Given $H'$ and $H''$ are pushouts, they are defined as $H':= G'*_{G}~H$ and $H'':= G'' *_{G'}~H'$.
Given my previous thought process do I now have to show that (where $\newcommand{\ngenl}{\mathopen{\vartriangleleft}} \newcommand{\ngenr}{\mathopen{\vartriangleright}}\ngenl S \ngenr$ denotes the normal subgroup generated by $S$): $$ \begin{align*}G''*H/ \ngenl (f'\circ f)(x)g(x)^{-1} \forall x \in G\ngenr & =: G'' *_{G}~H \\ & \stackrel{!}{=}G'' *_{G'}~H'\\ &= G'' *_{G'}~(G' *_{G}~H)\\ &= \frac{G''*(G'*H/\ngenl f(x)g(x)^{-1} \forall x\in G\ngenr)}{\ngenl f'(\bar{x})g'(\bar{x})^{-1} \forall \bar{x}\in G'\ngenr} \end{align*} $$
And if so how do I continue ?
Unfortunately I do not understand at all what your formula with the many triangles at the end means. But it is probably simpler than what you are trying to do. You just check that the outer rectangle has the universal property of a pushout.

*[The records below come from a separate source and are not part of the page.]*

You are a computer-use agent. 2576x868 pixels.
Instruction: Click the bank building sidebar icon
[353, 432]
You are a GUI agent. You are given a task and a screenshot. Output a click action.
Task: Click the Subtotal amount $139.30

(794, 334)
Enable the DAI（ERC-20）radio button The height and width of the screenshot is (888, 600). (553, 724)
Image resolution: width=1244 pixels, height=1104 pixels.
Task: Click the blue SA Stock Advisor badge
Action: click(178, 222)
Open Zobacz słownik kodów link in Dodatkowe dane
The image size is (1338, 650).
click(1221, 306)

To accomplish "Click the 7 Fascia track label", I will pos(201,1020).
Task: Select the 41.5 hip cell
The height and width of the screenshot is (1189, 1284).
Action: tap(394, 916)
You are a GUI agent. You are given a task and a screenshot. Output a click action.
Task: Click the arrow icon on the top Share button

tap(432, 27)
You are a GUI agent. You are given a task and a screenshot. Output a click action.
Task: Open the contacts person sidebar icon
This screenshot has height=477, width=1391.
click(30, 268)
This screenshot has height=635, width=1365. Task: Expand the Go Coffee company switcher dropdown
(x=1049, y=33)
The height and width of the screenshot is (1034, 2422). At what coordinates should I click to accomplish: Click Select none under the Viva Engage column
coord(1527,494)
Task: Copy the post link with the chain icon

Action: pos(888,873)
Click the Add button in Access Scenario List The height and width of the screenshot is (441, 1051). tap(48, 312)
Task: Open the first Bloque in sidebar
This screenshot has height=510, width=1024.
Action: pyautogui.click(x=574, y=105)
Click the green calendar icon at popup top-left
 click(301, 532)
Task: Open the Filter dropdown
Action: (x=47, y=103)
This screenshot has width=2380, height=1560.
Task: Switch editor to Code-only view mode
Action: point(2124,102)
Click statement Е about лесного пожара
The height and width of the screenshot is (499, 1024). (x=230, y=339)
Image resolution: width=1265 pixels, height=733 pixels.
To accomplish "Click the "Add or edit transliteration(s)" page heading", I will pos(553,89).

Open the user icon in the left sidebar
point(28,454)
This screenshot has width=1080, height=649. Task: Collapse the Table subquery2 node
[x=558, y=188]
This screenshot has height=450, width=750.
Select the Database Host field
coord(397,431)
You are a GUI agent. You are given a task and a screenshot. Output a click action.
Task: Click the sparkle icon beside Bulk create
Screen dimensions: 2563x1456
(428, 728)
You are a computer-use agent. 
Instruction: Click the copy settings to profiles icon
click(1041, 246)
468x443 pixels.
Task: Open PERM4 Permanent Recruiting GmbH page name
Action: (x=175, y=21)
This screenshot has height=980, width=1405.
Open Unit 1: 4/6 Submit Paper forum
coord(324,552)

Let $T$ be any group. Using that both little squares are pushouts you can make the following computation. \begin{align*} Hom(H'',T) &= \{(a,b)\in Hom(G'',T)\times Hom(H',T)\mid a\circ f' = b\circ g'\} \\&= \{(a,c,d)\in Hom(G'',T)\times Hom(G',T) \times Hom(H,T)\mid d\circ f = c\circ g\wedge a\circ f' = (c,d)\circ g'\} \\&=\{(a,c,d)\in Hom(G'',T)\times Hom(G',T) \times Hom(H,T)\mid d\circ f = c\circ g\wedge a\circ f' = d\} \\&= \{(a,c)\in Hom(G'',T) \times Hom(H,T)\mid a\circ f'\circ f = c\circ g\} \end{align*}
I have inserted a few extra-steps in the middle. It is less complicated than it looks like. Just start with two arrows $c:H\to T$ and $a:G''\to T$ such that $c\circ g = a \circ f'\circ f$, and try to find an induced arrow $H''\to T$ using the universal properties of the two squares. Then you check that the arrow you get is the one and only arrow which fits, and you are done.